## Yönergeniz
Aşağıdaki metin parçasında "Bilge bir aileye mensup olan annesinden" sözleriyle başlayan paragrafı, temel bilgilerini koruyarak maddeler hâlinde yeniden yazın.

## Metin parçası
MÖ 28 Eylül 551 tarihinde, Kuzey Çin'in şimdiki Shandong eyaletinin Lu şehrinde, Kong ailesinden Shu-Liang He'nin oğlu olarak dünyaya geldiği düşünülür. Kaynaklarda soyu ve gençliği ile ilgili çeşitli rivayetler ve anlatımlar bulunmaktadır. Bir rivayete göre fakir fakat saygın bir aristokrat aileden gelmekteydi. Babasını henüz üç yaşında iken kaybetti.

Bilge bir aileye mensup olan annesinden yazı yazmayı öğrendi. On üç yaşına geldiğinde dedesinin yanına gönderildi; altı yıl süreyle dedesinden özel eğitim alarak altı marifet (sanat-hüner) diye adlandırılan, töre (tarihî gelenek ve görenekler), müzik, ok ve yay kullanma, araba sürme, yazı yazma ve hesap yapmayı öğrendi. Altı yılın sonunda dedesi, MÖ 529 yılında ise annesi öldü. Konfüçyüs, yaşadığı beyliğin kuralları gereği üç yıl annesinin yasını tuttu.

## Verilen bilgiler
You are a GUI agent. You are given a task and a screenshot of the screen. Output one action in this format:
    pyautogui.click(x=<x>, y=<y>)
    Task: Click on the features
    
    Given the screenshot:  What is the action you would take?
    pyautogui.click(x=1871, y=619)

## Yazılı yanıt
- Konfüçyüs yazı yazmayı, bilge bir aileden gelen annesinden öğrendi.
- On üç yaşında dedesinin yanına gönderildi ve altı yıl boyunca ondan özel eğitim aldı.
- Bu eğitimde "altı marifet" denilen töre, müzik, ok ve yay kullanma, araba sürme, yazı yazma ve hesap yapmayı öğrendi.
- Altı yılın sonunda dedesi, MÖ 529'da ise annesi öldü.
- Yaşadığı beyliğin kuralları gereği annesinin yasını üç yıl tuttu.